Date: September 2004 until April 2005

Place: Iraq, Turkey, Greece, Italy, France, United Kingdom”

5.

The EAW was certified in this country by the National Crime Agency on 21st July 2015. Mr Zada was arrested, pursuant to it, on 15th October 2015. He has been in custody since his arrest. At the extradition hearing, it was submitted on Mr Zada’s behalf that his extradition was barred by the rule against double jeopardy, and/or because it would be oppressive as a result of delay. The DJ ruled against Mr Zada on both those issues. The second of them has not been pursued on appeal, and I need say no more about it. It follows that, subject to the issue of double jeopardy, it is accepted that the EAW is valid in all other respects.

6.

The grounds of appeal are that the DJ -

“1.

erred in determining that the conduct for which [Mr Zada] is sought was not the same in fact and law or alternatively founded on the same/substantially the same facts as a matter for which he had been dealt with previously;

2.

erred in his findings of fact regarding the French and Italian judgments and the underlying alleged conduct.”

7.

The appeal is brought pursuant to section 26 of the Extradition Act 2003, which permits an appeal, with the leave of the High Court, on a question of law or fact. This court’s powers on hearing the appeal are set out in section 27 of the 2003 Act:

“(1)

On an appeal under section 26 the High Court may-

(a)

allow the appeal;

(b)

dismiss the appeal.

(2)

The court may allow the appeal only if the conditions in subsection (3) or the conditions in subsection (4) are satisfied.

(3)

The conditions are that-

(a)

the appropriate judge ought to have decided a question before him at the extradition hearing differently;

(b)

if he had decided the question in the way he ought to have done, he would have been required to order the person’s discharge.

(4)

The conditions are that-

(a)

an issue is raised that was not raised at the extradition hearing or evidence is available that was not available at the extradition hearing;

(b)

the issue or evidence would have resulted in the appropriate judge deciding a question before him at the extradition hearing differently;

(c)

if he had decided the question in that way, he would have been required to order the person’s discharge.

(5)

If the court allows the appeal it must-

(a)

order the person’s discharge;

(b)

quash the order for his extradition.”

8.

Sections 11 and 12 of the Extradition Act 2003 set out the circumstances in which extradition may be barred on the ground of double jeopardy.

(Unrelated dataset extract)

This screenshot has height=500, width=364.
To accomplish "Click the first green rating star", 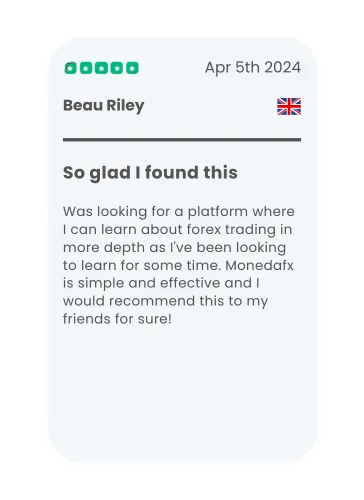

So far as is material for present purposes, those sections are in the following terms:

“11.

(1) … the judge … must decide whether the person’s extradition to the category 1 territory is barred by reason of —

(a)

the rule against double jeopardy; …

12.

A person’s extradition to a category 1 territory is barred by reason of the rule against double jeopardy if (and only if) it appears that he would be entitled to be discharged under any rule of law relating to previous acquittal or conviction on the assumption—

(a)

that the conduct constituting the extradition offence constituted an offence in the part of the United Kingdom where the judge exercises jurisdiction;

(b)

that the person were charged with the extradition offence in that part of the United Kingdom.”

9.

In Fofana and Belise v Deputy Prosecutor Thubin, Tribunal de Grande Instance de Meaux, France [2006] EWHC 744 (Admin) Auld LJ (with whom Sullivan J agreed) reviewed previous authorities and said at para18 –

“In summary the authorities establish two circumstances in English law that offend the rule against double jeopardy:

i)

Following an acquittal or conviction for an offence, which is the same in fact and law - autrefois acquit or convict; and

ii)

Following a trial for any offence which was founded on ‘the same or substantially the same facts’, where the court would normally consider it right to stay the prosecution as an abuse of process and/or unless the prosecution can show ‘special circumstances’ why another trial should take place.”

10.

On behalf of Mr Zada, Mr Kivdeh and Mr dos Santos submit that the EAW issued against Mr Zada by the JA relates to the same, or substantially the same, facts and law as were the subject of his earlier conviction and sentence by a court in France. His first ground of appeal is, accordingly, that his extradition is barred by the rule against double jeopardy. His second, alternative ground of appeal is that the DJ failed correctly to analyse the facts and circumstances of the French and Italian prosecutions, and so failed to identify that they were founded on the same or substantially the same facts. It is therefore necessary to summarise those matters.

11.

Mr Zada was born on the 22nd November 1976, and so is now forty years old. He is an Iraqi Kurd. He came to this country in October 2003, sought asylum, and in October 2005 was granted leave to remain for five years. In late 2005 an EAW was issued against him, and two others named Azad Hosseini and Omar Ahmed, by the Head of the Prosecution Department of the Courts of Higher Instance, Paris. His extradition was sought by France for the purposes of conducting a criminal prosecution for an offence described in the EAW as follows:

“by direct or indirect assistance, facilitated or attempted to facilitate the illegal entry, circulation or stay in France with the circumstance that the facts were committed by an organised gang”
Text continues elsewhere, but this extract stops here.